[What is expected]:
Please output the data below verbatim, from the line that contains "coordinates (521, 618)." through the line that contains "center [700, 777].".

Dataset entries:
────────────────────────────────────────
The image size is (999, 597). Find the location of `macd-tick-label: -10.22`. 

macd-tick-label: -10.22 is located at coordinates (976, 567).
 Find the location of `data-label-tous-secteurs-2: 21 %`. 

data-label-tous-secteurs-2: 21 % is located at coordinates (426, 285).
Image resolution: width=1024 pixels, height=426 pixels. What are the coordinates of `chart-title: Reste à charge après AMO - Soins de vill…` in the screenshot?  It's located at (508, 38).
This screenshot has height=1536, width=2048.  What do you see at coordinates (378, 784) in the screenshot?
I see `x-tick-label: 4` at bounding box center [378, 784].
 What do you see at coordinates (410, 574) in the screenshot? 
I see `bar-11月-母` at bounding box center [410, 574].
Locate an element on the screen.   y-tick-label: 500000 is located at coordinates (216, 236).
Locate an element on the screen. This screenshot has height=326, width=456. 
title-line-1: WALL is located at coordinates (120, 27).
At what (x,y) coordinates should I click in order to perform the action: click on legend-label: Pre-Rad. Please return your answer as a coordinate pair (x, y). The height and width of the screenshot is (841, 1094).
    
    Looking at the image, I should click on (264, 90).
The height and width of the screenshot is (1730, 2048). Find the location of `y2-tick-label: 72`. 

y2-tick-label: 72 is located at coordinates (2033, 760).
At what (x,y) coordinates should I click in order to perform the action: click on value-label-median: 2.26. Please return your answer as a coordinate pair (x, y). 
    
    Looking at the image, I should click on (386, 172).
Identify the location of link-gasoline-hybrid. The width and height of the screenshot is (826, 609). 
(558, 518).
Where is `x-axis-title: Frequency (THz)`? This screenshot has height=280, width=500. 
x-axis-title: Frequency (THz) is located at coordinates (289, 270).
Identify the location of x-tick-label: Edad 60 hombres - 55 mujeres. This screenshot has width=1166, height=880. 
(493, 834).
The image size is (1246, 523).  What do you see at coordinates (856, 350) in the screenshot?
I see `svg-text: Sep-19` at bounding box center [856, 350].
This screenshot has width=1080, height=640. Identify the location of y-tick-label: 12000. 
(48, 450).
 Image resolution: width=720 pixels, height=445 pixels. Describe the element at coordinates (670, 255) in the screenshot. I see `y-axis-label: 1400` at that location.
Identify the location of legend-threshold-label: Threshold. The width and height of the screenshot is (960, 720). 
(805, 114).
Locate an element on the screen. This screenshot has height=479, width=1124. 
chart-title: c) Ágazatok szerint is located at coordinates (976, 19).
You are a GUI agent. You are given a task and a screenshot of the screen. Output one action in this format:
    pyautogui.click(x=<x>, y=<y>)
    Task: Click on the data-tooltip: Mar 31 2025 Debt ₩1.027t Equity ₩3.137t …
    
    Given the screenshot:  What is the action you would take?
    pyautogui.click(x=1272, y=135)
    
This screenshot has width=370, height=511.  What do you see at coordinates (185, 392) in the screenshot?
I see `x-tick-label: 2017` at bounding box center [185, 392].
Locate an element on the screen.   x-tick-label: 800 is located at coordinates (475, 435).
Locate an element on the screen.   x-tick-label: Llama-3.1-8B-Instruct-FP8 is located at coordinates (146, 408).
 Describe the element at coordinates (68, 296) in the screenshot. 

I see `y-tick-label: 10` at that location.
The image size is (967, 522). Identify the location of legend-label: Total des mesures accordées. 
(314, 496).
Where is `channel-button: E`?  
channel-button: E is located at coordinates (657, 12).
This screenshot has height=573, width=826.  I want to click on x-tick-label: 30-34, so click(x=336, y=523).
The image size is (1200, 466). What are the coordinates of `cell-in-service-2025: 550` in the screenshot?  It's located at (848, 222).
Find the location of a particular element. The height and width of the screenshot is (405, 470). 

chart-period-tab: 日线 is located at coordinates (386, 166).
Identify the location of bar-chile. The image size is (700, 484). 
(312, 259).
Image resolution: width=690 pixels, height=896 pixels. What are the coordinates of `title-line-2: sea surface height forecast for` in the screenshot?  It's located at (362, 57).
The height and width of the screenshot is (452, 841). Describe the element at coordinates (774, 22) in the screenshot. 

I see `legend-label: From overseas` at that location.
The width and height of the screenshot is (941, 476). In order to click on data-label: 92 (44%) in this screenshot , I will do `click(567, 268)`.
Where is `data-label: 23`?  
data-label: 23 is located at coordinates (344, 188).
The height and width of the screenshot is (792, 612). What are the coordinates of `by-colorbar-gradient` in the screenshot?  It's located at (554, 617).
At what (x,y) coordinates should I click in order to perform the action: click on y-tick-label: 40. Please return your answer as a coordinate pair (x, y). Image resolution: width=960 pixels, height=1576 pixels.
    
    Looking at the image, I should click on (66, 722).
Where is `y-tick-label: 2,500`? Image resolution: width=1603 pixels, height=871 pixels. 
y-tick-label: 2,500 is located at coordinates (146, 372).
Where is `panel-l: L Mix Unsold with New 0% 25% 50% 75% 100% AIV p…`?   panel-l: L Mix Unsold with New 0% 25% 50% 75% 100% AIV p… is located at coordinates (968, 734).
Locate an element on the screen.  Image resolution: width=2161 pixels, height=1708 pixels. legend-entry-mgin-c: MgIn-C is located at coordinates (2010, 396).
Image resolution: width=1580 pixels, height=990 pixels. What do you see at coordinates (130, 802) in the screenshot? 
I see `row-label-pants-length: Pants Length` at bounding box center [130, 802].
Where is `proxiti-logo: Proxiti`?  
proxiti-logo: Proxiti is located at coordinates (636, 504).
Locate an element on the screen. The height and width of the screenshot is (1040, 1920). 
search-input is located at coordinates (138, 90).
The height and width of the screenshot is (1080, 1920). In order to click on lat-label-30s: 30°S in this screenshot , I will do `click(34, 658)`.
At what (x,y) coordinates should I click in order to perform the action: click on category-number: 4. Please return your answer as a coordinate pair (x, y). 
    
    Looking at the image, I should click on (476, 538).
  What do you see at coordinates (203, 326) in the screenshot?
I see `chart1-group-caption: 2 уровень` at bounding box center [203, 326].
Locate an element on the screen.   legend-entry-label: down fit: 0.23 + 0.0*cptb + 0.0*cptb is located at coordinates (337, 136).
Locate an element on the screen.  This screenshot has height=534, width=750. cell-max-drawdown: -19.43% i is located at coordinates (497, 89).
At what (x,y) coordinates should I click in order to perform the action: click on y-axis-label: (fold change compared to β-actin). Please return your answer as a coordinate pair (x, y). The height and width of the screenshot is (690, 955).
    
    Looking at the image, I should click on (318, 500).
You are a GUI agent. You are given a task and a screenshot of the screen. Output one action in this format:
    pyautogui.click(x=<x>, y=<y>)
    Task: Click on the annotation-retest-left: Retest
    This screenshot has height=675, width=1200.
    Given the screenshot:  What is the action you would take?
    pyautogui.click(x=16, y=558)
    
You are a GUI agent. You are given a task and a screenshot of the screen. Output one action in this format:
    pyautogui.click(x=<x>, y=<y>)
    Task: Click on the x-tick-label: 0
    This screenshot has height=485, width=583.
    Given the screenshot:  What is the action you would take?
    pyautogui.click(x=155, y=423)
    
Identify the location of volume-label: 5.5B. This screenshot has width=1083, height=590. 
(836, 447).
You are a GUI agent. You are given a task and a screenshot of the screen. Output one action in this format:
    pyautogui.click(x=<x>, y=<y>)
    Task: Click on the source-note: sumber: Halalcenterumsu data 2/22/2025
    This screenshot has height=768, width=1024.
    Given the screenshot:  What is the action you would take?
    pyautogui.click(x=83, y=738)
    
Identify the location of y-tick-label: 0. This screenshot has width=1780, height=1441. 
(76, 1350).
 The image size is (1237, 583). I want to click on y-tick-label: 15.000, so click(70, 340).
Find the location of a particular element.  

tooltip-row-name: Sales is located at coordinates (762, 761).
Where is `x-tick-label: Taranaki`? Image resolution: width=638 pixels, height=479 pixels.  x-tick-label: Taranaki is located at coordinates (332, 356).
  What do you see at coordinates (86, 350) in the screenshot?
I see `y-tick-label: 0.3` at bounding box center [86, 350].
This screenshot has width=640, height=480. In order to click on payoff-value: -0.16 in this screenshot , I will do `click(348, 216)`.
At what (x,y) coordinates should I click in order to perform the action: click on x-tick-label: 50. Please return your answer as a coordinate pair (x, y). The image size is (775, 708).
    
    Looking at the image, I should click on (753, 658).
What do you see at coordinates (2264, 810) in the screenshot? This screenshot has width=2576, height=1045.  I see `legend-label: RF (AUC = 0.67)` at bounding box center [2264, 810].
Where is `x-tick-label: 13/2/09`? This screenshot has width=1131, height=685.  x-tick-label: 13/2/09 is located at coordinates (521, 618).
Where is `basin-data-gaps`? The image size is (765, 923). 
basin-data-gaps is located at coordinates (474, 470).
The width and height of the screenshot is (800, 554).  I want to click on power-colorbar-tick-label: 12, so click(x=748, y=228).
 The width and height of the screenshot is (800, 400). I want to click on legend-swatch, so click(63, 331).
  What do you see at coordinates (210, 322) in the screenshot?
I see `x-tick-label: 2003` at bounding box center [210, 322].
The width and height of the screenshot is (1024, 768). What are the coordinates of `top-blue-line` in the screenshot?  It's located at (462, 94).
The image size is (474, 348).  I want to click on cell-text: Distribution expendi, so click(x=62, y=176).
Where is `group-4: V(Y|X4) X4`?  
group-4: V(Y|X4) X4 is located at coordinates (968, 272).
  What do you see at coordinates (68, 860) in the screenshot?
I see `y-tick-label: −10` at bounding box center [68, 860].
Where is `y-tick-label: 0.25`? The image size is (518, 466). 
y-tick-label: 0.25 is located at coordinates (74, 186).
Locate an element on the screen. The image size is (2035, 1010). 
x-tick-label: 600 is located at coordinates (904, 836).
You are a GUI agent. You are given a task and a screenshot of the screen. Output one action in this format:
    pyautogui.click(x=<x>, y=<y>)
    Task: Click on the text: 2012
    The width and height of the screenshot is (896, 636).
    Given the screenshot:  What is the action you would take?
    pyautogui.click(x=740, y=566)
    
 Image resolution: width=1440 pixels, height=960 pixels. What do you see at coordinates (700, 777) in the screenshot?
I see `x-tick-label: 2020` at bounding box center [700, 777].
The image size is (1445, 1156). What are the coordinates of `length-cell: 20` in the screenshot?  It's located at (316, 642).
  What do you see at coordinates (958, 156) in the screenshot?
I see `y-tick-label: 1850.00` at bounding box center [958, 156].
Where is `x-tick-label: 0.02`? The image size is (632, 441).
────────────────────────────────────────
[Answer for this exercise]:
Where is `x-tick-label: 13/2/09`? This screenshot has width=1131, height=685.  x-tick-label: 13/2/09 is located at coordinates (521, 618).
Where is `basin-data-gaps`? The image size is (765, 923). 
basin-data-gaps is located at coordinates (474, 470).
The width and height of the screenshot is (800, 554).  I want to click on power-colorbar-tick-label: 12, so click(x=748, y=228).
 The width and height of the screenshot is (800, 400). I want to click on legend-swatch, so click(63, 331).
  What do you see at coordinates (210, 322) in the screenshot?
I see `x-tick-label: 2003` at bounding box center [210, 322].
The width and height of the screenshot is (1024, 768). What are the coordinates of `top-blue-line` in the screenshot?  It's located at (462, 94).
The image size is (474, 348).  I want to click on cell-text: Distribution expendi, so click(x=62, y=176).
Where is `group-4: V(Y|X4) X4`?  
group-4: V(Y|X4) X4 is located at coordinates (968, 272).
  What do you see at coordinates (68, 860) in the screenshot?
I see `y-tick-label: −10` at bounding box center [68, 860].
Where is `y-tick-label: 0.25`? The image size is (518, 466). 
y-tick-label: 0.25 is located at coordinates (74, 186).
Locate an element on the screen. The image size is (2035, 1010). 
x-tick-label: 600 is located at coordinates (904, 836).
You are a GUI agent. You are given a task and a screenshot of the screen. Output one action in this format:
    pyautogui.click(x=<x>, y=<y>)
    Task: Click on the text: 2012
    The width and height of the screenshot is (896, 636).
    Given the screenshot:  What is the action you would take?
    pyautogui.click(x=740, y=566)
    
 Image resolution: width=1440 pixels, height=960 pixels. What do you see at coordinates (700, 777) in the screenshot?
I see `x-tick-label: 2020` at bounding box center [700, 777].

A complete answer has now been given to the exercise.